━━━ TEXTE FOURNI

La loi interdisant la dissimulation du visage dans l’espace public pionnière d’un cadre cognitif anti-voile
Il y a quatre ans, le 11 avril 2011, entrait en application la loi visant à interdire la dissimulation du visage dans l’espace public. Une tentative de contestation ayant pour but son abrogation a été lancée dès le mois d’avril de cette même année par une citoyenne française de 24 ans auprès de la CEDH (Cour Européenne des Droits de l’Homme) qui devait établir si cette interdiction constituait un « traitement dégradant », mais elle n’a pas abouti et la loi demeure bel et bien en vigueur.
Ces quatre ans de recul permettent une vue d’ensemble générale inscrivant cette loi au sein d’une histoire longue de la sociologie du vêtement féminin en France. Brièvement, je vais établir un bilan de cette circulaire et revenir sur le droit de la femme française à disposer de son corps, thème abordé dans mon précédent texte intitulé « De la banalisation d’un discours de rejet du voile vers une violence morale allégorique contre les femmes », droit visible en partie sous le prisme de ses choix vestimentaires.
Un consentement implicite de la communauté musulmane
Suite à la loi du 11 avril 2011, couramment appelée loi interdisant le niqab, une multitude de propositions de loi ont déferlé contre le voile : pour les nounous, les accompagnatrices scolaires, plus récemment contre les étudiantes voilées à la faculté. Des établissements publics reconnus prennent position contre le voile comme l’hôpital de Villeneuve Saint-George dans le 94. Finalement, légiférer contre le niqab, qui n’est que l’expression d’une forme de voile particulière, revient à ouvrir la voie à une série de lois contre les femmes musulmanes en élargissant le champ d’application de cette loi à d’autres types de voile.

━━━━━━
━━━ DONNÉES FOURNIES

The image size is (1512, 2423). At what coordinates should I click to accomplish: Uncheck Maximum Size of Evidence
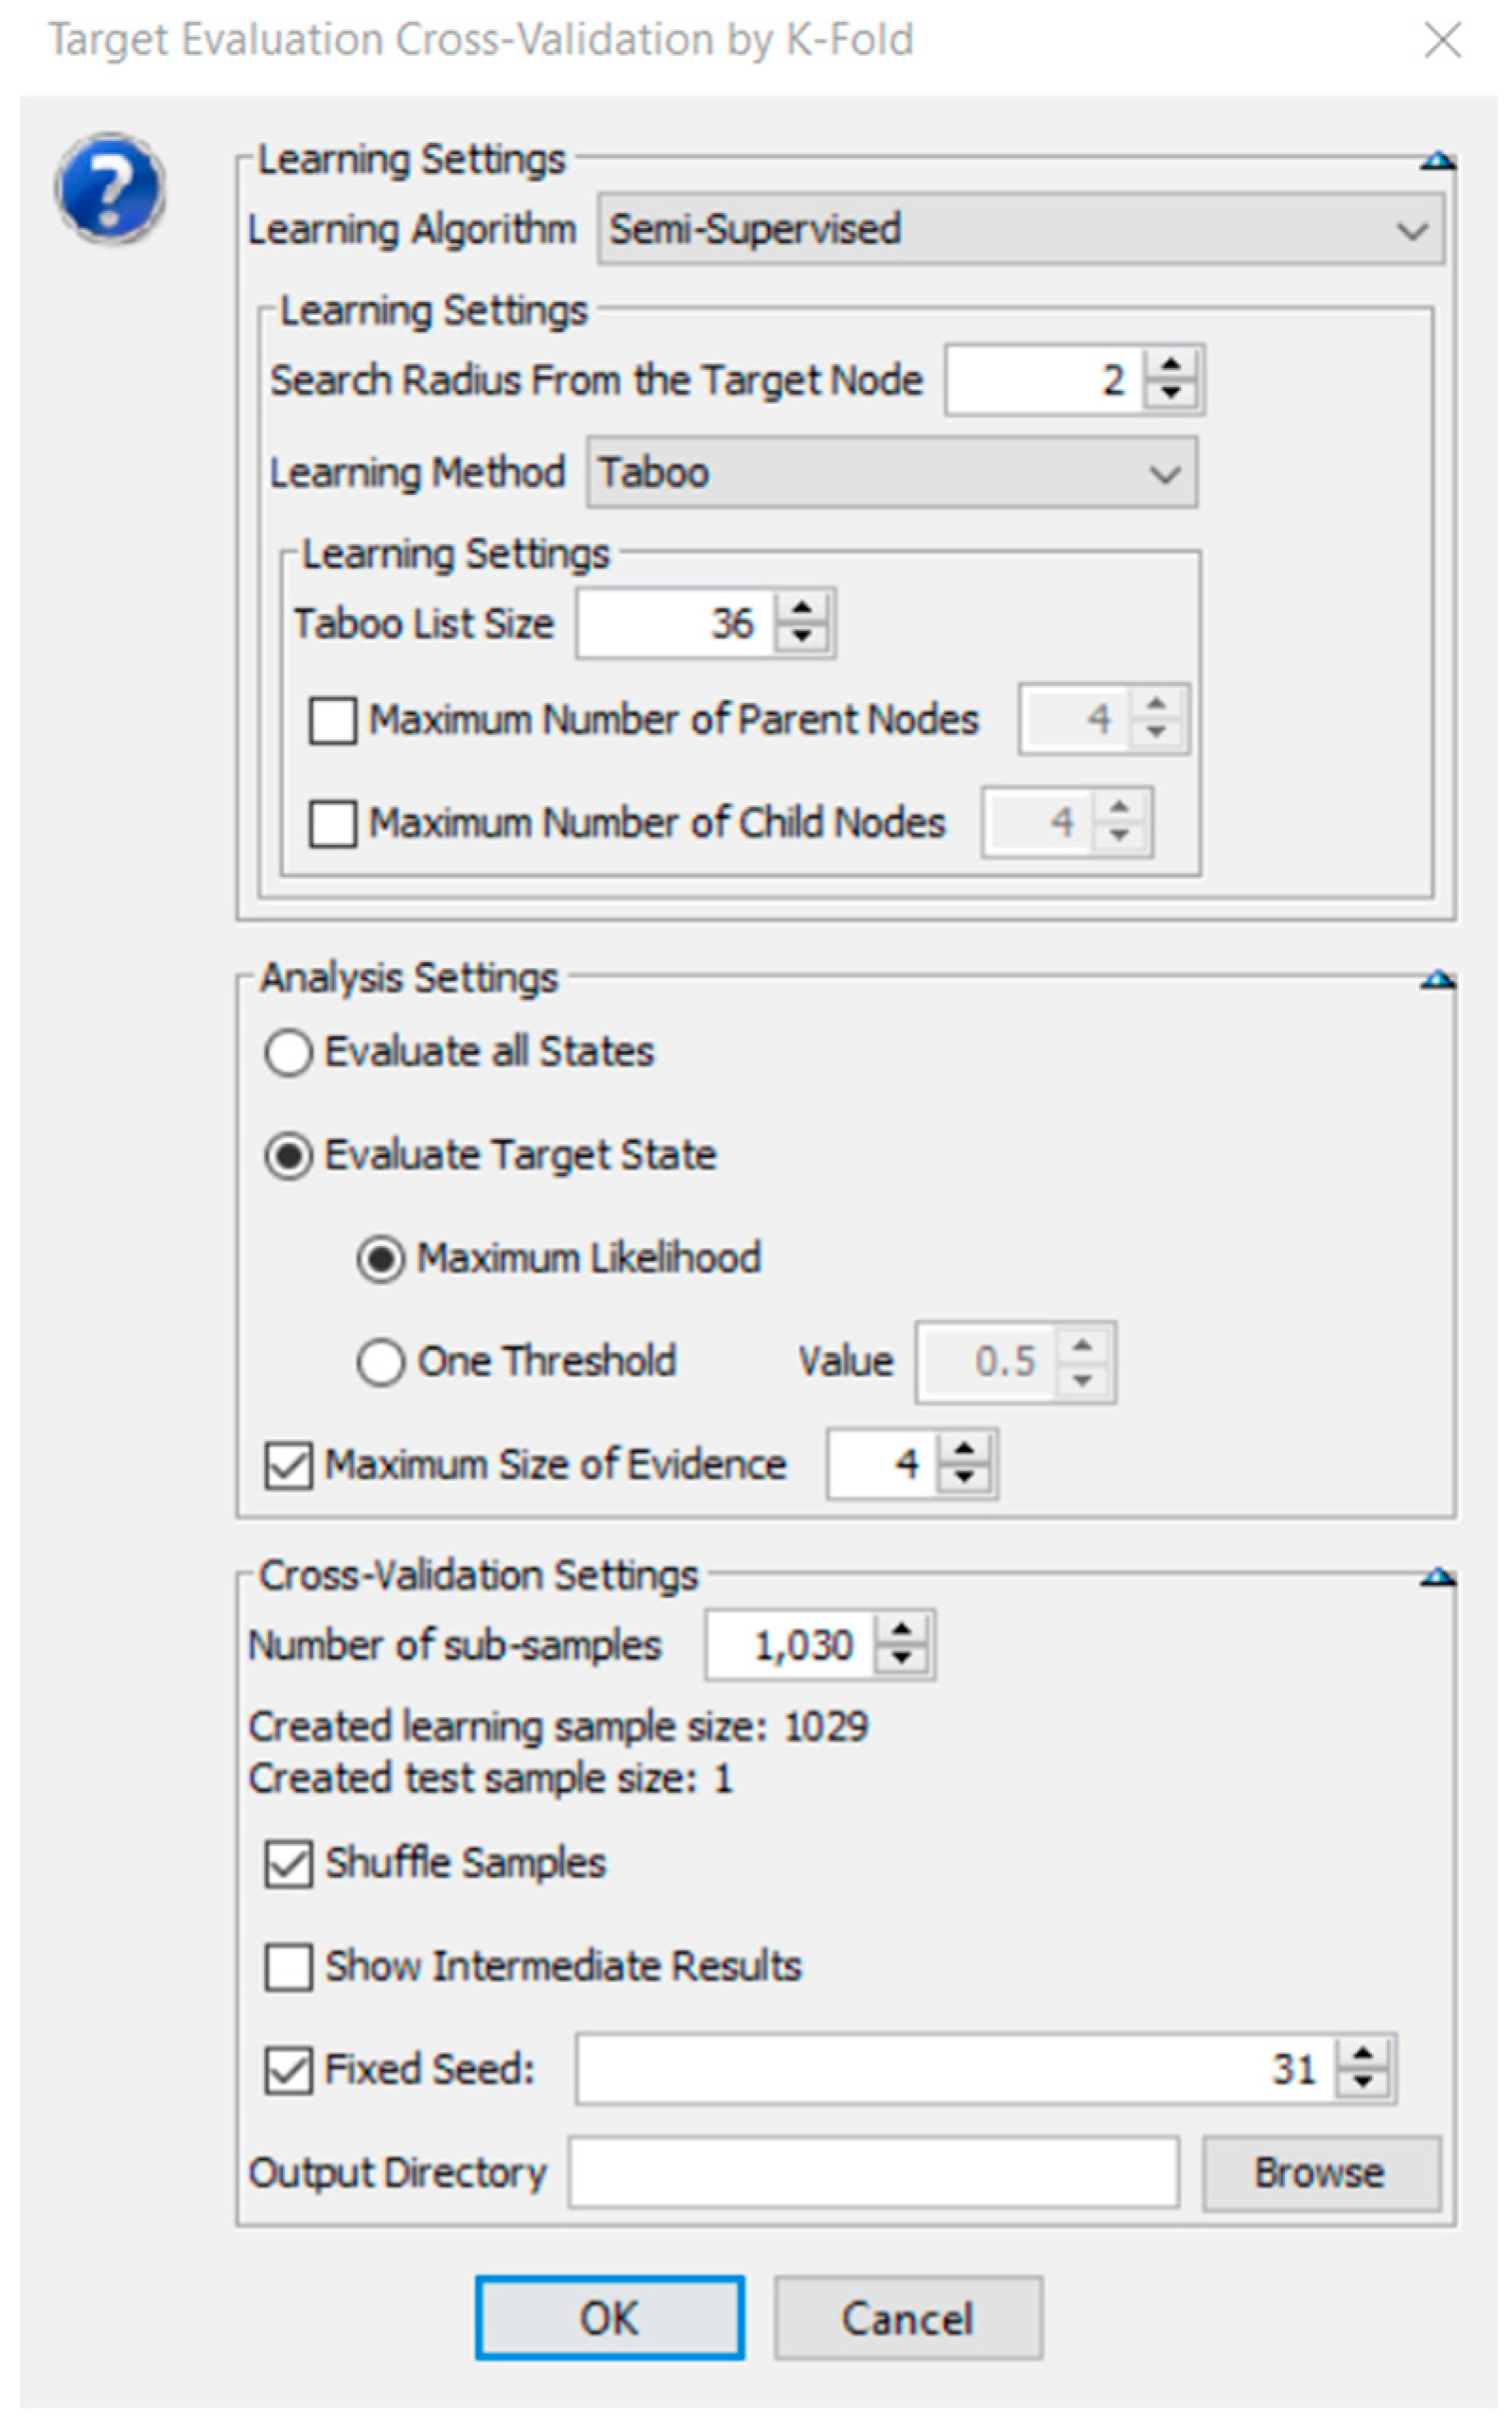pyautogui.click(x=288, y=1466)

━━━━━━

Pouvez-vous extraire, tel quel, le passage du texte sur la loi interdisant la dissimulation du visage qui commence à « La loi interdisant » et se termine à « bien en vigueur. » ? Le matériel ne joue ici aucun rôle.

La loi interdisant la dissimulation du visage dans l’espace public pionnière d’un cadre cognitif anti-voile
Il y a quatre ans, le 11 avril 2011, entrait en application la loi visant à interdire la dissimulation du visage dans l’espace public. Une tentative de contestation ayant pour but son abrogation a été lancée dès le mois d’avril de cette même année par une citoyenne française de 24 ans auprès de la CEDH (Cour Européenne des Droits de l’Homme) qui devait établir si cette interdiction constituait un « traitement dégradant », mais elle n’a pas abouti et la loi demeure bel et bien en vigueur.